26 In an earlier scene with the crew, we see Silvio reading a book called How to Clean Practically Anything—both an incredibly useful text in their line of work and a reminder of how much wreckage they leave in their wake.
27 Tony, Sil, and Bobby are so overconfident about their ability to take out Phil that they playfully shadowbox after Tony makes the call, in a moment presented in slow-motion and scored to Mascagni’s Cavalleria rusticana—famously used in Raging Bull, which happens to be the movie where Frank Vincent first made a name for himself.
28 Rhiannon (introduced in season six as Hernan’s girlfriend) was Wickersham’s first significant screen role.
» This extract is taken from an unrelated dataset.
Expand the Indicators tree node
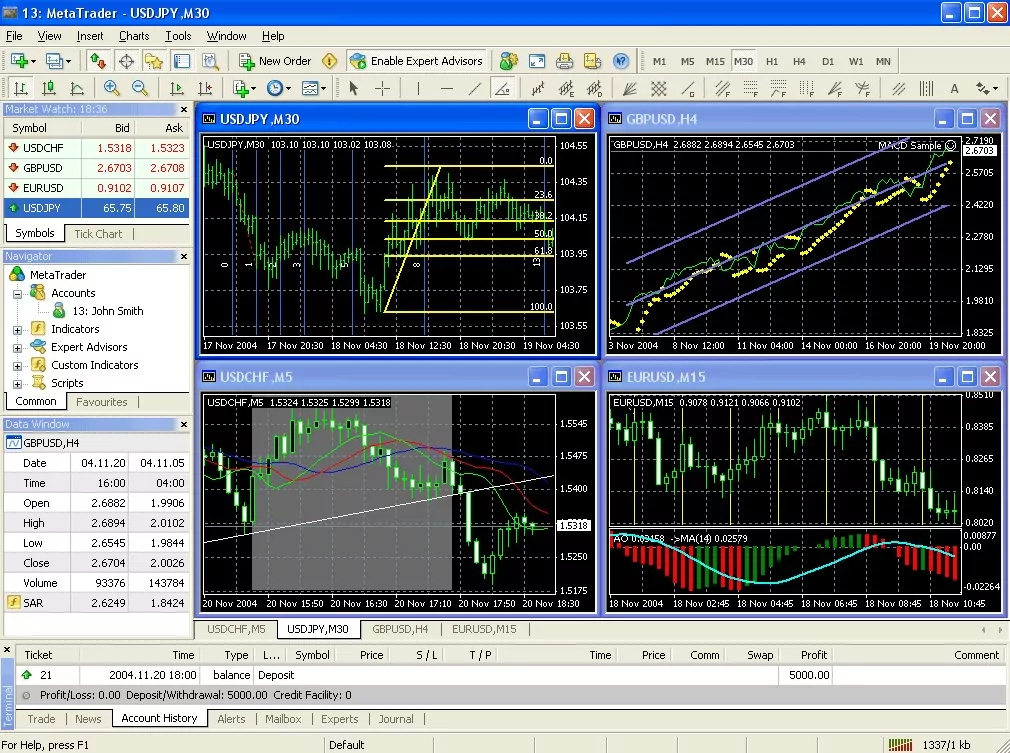Viewport: 1010px width, 753px height. (17, 330)
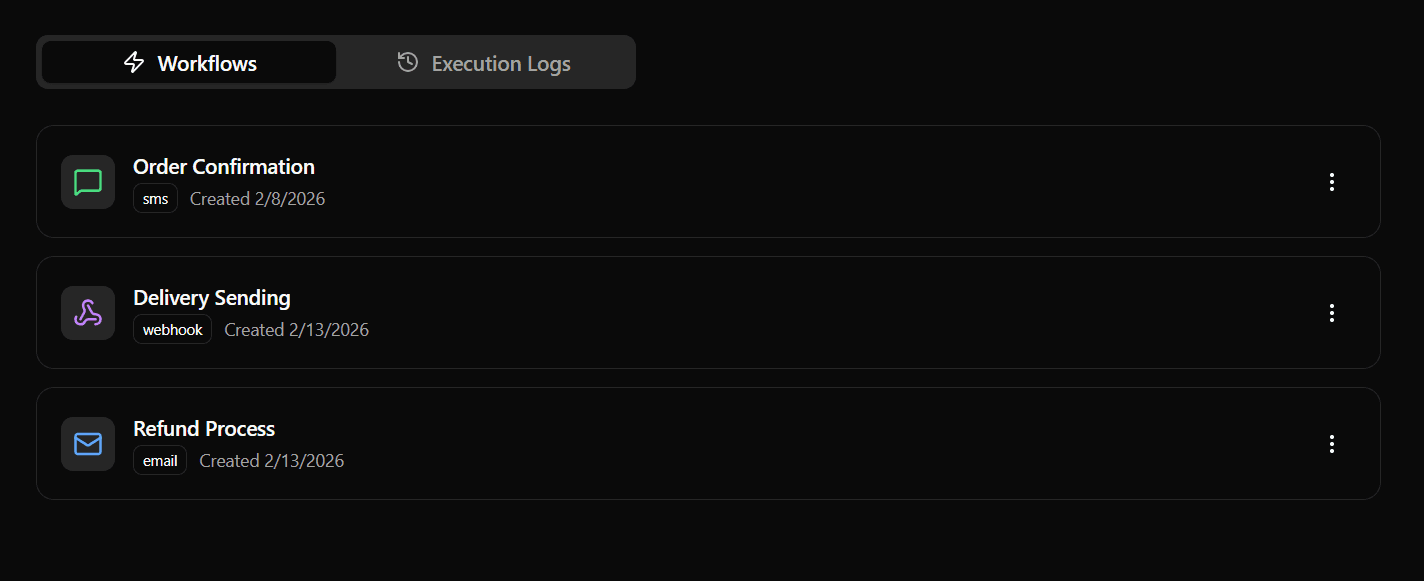This screenshot has height=581, width=1424.
Task: Click the history clock icon beside Execution Logs
Action: coord(406,62)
She has since spent 100-plus episodes on NCIS as investigator Ellie Bishop.
29 His first assignment: Anti-Virus, a script Cleaver star Daniel Baldwin gave Tony, involving a detective who “gets sucked into the internet through his, uh, data port” and has to “solve some murders of some virtual prostitutes.” Too bad JT Dolan’s not available to punch it up.
3
0 Have some pity for the poor Baccalieri children. At least Bobby Jr. and Sophia will remember their biological parents, where Nica will grow up only knowing this narcissist.
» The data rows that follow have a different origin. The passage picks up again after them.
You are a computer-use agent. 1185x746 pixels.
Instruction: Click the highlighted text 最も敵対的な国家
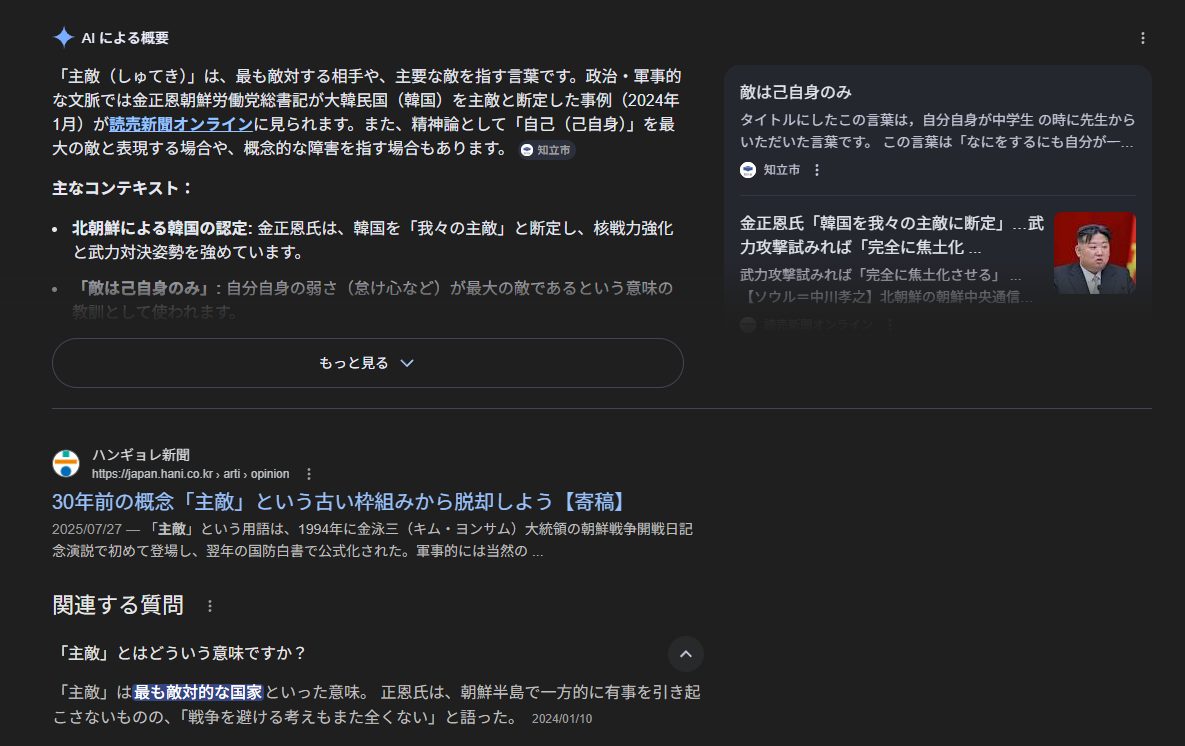[x=198, y=692]
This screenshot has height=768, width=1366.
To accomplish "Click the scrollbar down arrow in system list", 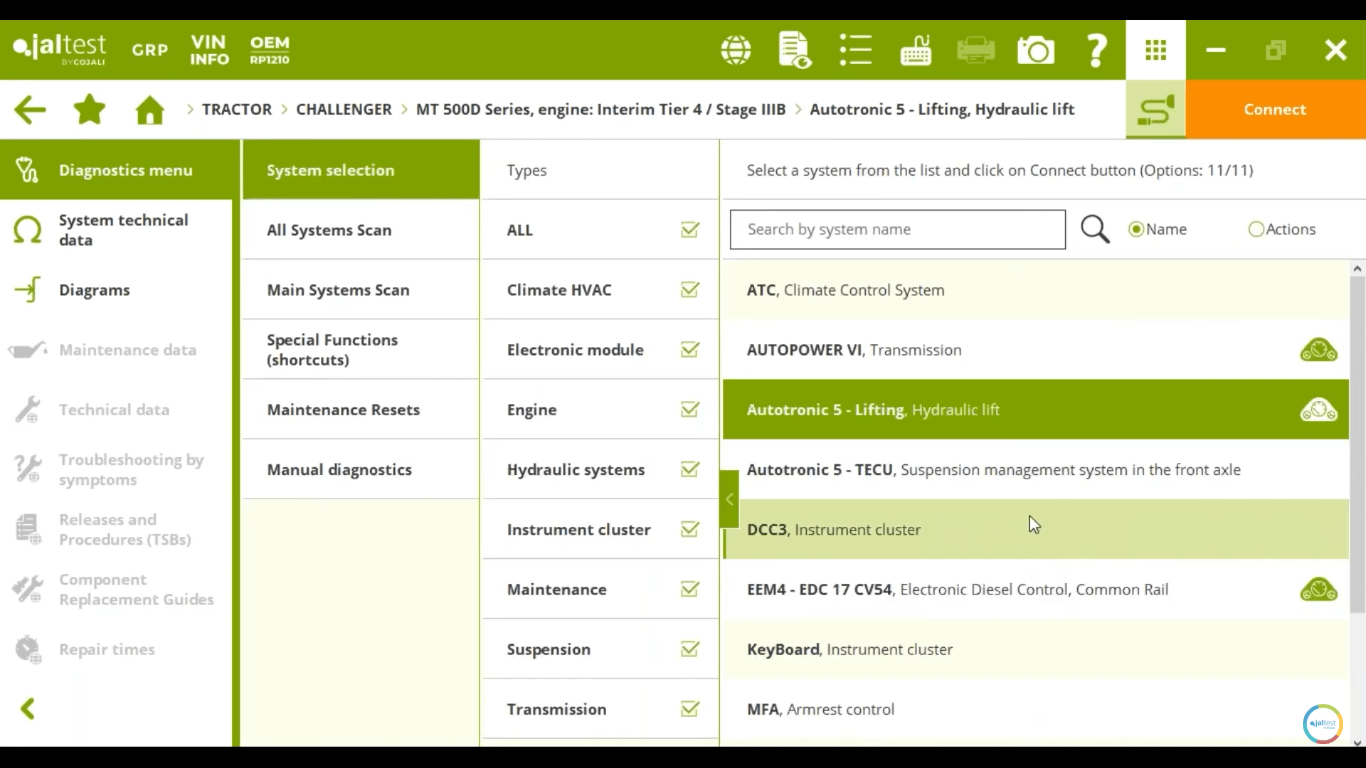I will tap(1357, 742).
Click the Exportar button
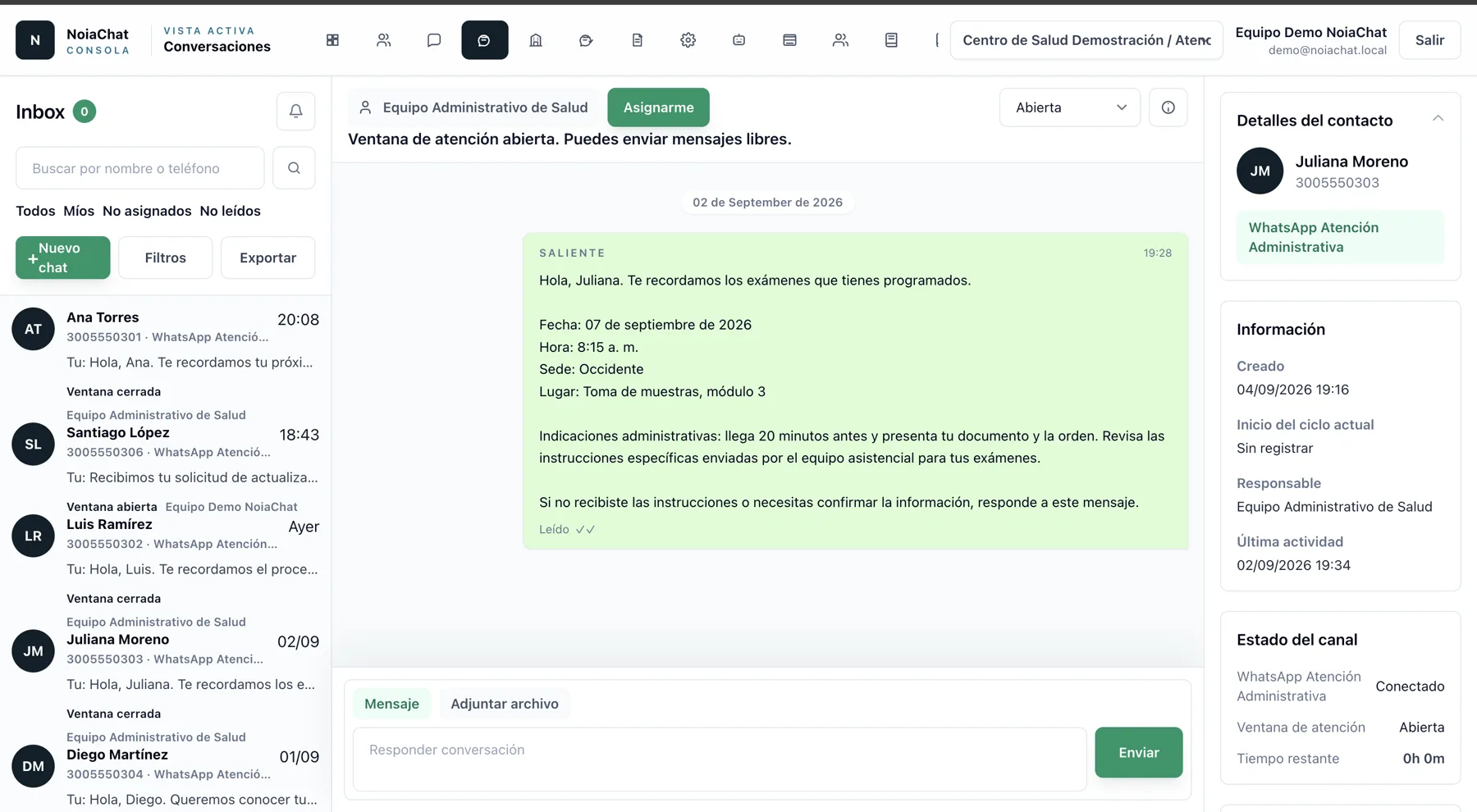 [x=268, y=258]
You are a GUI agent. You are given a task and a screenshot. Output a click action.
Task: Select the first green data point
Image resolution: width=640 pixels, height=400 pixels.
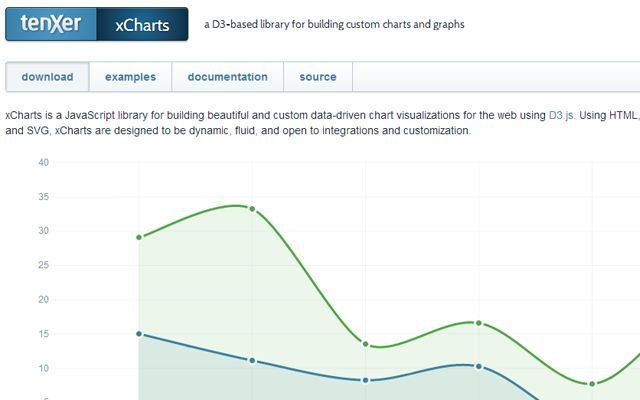tap(139, 237)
31 The Sopranos’s final belly laugh: Harris, having already crossed several ethical lines in feeding intel to Tony, gets much too excited to hear about Phil’s murder, cheering, “Damn! We’re gonna win this thing!” Now that he’s no longer working directly against Tony, he’s become a Sopranos fan, just like everybody else.
32 “Members Only” is the title of the season six premiere, in which Eugene Pontecorvo—who wore a Members Only jacket himself, and bore a passing resemblance to this Holsten’s customer—hangs himself because he’s unable to escape Mob life.
The Debate: Don’t Stop Believin’ You Know Exactly What Happened at the End of The Sopranos
After several unsuccessful attempts to reconcile our many contradictory feelings and theories about the final scene of The Sopranos, we decided to talk it out.
ALAN: Tony Soprano is dead.
MATT: Wait, what?
A: He’s dead, Matt. It’s obvious.
M: Well, this isn’t how I thought this would go. To quote Tony, the floor is yours, senator.
A: “Made in America” opens on Tony asleep in the safe house. His eyes are closed, he’s not noticeably breathing, and the camera angle makes it look like he’s lying in state at the funeral parlor, waiting for his friends, family, and viewers out here in TV land to pay our respects. He jolts awake within moments, but we begin our final hour in Tony’s company with this image of him suggesting that he’s already dead, and that he just—like Silvio watching the Gerry Torciano hit—needs some time to catch up with the finality of the situation.